Learning and memory outside the brain
The study’s electrophysiological and behavioral data demonstrate that spinal neuronal activity mirrors classical signatures of learning and memory, including acquisition and retention. Understanding these mechanisms in greater detail will be essential for translating basic discoveries into clinical strategies that leverage spinal plasticity for rehabilitation.
According to Prof. Takeoka, the circuit architecture described in this work offers a mechanism by which the spinal cord contributes to both motor learning and long-term motor memory. These spinal processes likely support everyday motor control in healthy individuals and may be particularly important during recovery from brain or spinal cord injury.
Funding: The research team received support from the Research Foundation Flanders (FWO), Marie Skłodowska-Curie Actions (MSCA), a Taiwan–KU Leuven PhD fellowship (P1040), and the Wings for Life Spinal Cord Research Foundation.
About this learning and memory research news
Author: India Jane Wise
Source: VIB
Contact: India Jane Wise – VIB
Image: The image is credited to Neuroscience News
Original Research: Closed access. “Two inhibitory neuronal classes govern acquisition and recall of spinal sensorimotor adaptation” by Aya Takeoka et al., published in Science.
Abstract
Two inhibitory neuronal classes govern acquisition and recall of spinal sensorimotor adaptation
Spinal circuits are central to movement adaptation, yet the mechanisms within the spinal cord responsible for acquiring and retaining behavior upon experience remain unclear. Using a simple conditioning paradigm, the authors found that dorsal inhibitory neurons are indispensable for adapting protective limb-withdrawal behavior by regulating transmission of a specific set of somatosensory signals, thereby enhancing the saliency of conditioning cues associated with limb position.

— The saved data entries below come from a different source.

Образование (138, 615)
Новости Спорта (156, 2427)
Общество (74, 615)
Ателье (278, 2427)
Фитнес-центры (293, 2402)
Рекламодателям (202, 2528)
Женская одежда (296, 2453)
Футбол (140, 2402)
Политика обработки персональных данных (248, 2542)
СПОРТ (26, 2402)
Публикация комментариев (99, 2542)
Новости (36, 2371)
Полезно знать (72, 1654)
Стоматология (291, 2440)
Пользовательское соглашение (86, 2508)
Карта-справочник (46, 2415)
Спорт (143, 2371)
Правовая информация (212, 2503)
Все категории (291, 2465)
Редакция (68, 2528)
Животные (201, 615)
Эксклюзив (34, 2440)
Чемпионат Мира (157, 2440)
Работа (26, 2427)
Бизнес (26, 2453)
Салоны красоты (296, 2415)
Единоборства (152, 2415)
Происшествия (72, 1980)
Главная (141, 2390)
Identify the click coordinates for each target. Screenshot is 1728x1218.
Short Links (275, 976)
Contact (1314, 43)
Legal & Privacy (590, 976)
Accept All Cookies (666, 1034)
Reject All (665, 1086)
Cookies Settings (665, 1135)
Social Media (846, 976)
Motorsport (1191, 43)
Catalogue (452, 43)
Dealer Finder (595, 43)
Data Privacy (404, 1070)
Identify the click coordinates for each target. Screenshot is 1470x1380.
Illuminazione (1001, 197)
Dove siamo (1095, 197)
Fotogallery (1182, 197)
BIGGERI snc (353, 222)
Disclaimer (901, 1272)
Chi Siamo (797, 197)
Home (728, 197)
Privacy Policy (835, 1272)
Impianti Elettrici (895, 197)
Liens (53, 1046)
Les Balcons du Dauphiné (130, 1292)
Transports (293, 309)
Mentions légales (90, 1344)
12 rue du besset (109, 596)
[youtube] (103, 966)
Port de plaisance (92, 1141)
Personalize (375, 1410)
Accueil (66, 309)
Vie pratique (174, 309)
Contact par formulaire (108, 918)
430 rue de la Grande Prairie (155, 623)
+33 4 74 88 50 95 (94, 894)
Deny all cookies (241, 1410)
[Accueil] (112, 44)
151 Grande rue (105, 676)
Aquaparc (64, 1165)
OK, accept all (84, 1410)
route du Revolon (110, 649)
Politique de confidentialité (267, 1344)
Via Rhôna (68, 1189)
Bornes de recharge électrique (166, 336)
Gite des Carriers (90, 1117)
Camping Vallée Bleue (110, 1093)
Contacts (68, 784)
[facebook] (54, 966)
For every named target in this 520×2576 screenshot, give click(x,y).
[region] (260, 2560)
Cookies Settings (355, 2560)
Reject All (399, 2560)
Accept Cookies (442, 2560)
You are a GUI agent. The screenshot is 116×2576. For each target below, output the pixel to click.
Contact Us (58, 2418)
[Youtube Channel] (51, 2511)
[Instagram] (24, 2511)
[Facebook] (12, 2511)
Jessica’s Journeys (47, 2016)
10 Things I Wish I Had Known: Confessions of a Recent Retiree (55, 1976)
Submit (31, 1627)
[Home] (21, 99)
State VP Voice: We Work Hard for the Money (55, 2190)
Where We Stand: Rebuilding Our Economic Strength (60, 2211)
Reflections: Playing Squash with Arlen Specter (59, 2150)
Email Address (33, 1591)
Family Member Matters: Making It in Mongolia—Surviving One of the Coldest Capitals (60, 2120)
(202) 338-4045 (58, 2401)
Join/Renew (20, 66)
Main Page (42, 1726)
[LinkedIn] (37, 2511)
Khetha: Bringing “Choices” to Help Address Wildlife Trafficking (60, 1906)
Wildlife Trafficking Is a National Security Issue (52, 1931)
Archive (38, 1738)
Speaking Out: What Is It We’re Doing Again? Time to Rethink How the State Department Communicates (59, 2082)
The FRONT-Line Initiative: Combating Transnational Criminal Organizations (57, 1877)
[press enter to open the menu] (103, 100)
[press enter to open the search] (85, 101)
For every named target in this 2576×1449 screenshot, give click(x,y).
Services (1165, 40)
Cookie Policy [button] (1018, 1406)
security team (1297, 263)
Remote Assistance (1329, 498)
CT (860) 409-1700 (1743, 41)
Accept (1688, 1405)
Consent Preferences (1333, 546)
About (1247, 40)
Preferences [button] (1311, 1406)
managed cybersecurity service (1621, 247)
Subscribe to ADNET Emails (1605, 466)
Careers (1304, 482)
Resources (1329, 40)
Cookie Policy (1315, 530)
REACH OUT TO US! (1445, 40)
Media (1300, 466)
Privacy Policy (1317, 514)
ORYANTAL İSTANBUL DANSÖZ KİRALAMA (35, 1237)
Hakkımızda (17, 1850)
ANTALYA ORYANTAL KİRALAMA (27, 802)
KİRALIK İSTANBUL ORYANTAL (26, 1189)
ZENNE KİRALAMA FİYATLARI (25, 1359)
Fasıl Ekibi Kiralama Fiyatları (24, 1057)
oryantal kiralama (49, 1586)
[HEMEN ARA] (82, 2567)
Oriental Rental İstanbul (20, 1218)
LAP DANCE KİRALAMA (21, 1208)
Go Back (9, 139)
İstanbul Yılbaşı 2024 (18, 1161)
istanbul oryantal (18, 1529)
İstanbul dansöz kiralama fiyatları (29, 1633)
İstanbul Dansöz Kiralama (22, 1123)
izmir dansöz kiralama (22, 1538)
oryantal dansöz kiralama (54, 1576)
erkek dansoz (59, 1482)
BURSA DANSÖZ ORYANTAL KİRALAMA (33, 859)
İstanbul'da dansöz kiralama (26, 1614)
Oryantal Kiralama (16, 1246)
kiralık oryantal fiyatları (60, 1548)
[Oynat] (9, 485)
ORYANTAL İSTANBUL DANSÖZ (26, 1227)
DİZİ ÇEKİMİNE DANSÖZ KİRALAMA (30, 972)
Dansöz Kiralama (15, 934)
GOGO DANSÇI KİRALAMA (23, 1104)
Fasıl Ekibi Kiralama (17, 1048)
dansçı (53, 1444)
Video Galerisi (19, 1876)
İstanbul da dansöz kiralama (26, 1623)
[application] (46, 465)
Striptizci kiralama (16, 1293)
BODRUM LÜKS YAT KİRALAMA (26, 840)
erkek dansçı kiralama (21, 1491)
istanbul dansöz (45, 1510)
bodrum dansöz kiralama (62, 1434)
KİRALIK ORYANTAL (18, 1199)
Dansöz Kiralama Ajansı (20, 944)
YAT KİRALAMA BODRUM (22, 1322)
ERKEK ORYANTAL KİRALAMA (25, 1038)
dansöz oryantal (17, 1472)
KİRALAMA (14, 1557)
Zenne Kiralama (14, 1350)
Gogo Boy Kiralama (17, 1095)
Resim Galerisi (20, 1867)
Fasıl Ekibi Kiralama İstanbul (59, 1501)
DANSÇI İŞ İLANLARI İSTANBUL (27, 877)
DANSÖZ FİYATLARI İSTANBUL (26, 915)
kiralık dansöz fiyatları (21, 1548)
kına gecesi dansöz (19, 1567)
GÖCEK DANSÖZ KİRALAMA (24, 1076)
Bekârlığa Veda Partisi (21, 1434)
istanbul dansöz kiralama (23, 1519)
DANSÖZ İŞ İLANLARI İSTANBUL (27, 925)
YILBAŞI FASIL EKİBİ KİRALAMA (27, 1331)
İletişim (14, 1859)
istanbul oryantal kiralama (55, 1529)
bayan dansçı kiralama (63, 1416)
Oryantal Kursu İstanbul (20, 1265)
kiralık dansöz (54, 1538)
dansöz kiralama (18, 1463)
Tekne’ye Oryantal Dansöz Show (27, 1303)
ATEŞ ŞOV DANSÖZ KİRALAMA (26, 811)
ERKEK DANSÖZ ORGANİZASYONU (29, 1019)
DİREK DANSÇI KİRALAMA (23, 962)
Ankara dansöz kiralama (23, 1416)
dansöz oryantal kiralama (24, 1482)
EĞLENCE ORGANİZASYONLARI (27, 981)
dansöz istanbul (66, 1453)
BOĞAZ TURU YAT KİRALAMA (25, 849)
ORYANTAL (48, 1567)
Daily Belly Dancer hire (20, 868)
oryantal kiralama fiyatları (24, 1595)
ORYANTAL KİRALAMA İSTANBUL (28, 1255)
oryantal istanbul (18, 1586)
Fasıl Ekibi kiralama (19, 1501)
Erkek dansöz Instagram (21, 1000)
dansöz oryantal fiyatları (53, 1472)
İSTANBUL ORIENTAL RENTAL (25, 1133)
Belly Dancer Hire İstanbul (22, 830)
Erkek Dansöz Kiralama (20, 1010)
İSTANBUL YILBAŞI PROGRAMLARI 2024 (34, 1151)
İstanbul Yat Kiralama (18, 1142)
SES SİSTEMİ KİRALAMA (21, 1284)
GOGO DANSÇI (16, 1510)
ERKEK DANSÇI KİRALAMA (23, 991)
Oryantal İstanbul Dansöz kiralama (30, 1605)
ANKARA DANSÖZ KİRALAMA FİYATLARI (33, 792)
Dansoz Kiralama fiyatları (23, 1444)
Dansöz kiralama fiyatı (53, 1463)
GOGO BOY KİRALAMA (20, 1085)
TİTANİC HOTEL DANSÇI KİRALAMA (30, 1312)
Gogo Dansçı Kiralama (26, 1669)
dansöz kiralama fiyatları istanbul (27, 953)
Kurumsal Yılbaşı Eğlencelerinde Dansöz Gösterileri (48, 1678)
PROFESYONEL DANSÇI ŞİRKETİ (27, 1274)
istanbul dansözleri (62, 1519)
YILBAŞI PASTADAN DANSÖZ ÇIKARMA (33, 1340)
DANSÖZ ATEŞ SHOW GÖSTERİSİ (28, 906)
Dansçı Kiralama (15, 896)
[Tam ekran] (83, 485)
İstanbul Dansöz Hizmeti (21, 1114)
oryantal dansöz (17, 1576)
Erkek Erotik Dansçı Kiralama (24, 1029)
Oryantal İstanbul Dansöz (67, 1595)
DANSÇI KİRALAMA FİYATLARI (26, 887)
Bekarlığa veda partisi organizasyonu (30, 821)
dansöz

By contrast, maintaining previously acquired motor adaptation required ventral inhibitory Renshaw cells. Manipulating Renshaw cells did not disrupt the acquisition of adaptation but did alter the expression and flexibility of the adaptive behavior.
These results identify a circuit basis—two distinct populations of spinal inhibitory neurons—that enables lasting sensorimotor adaptation independently from the brain.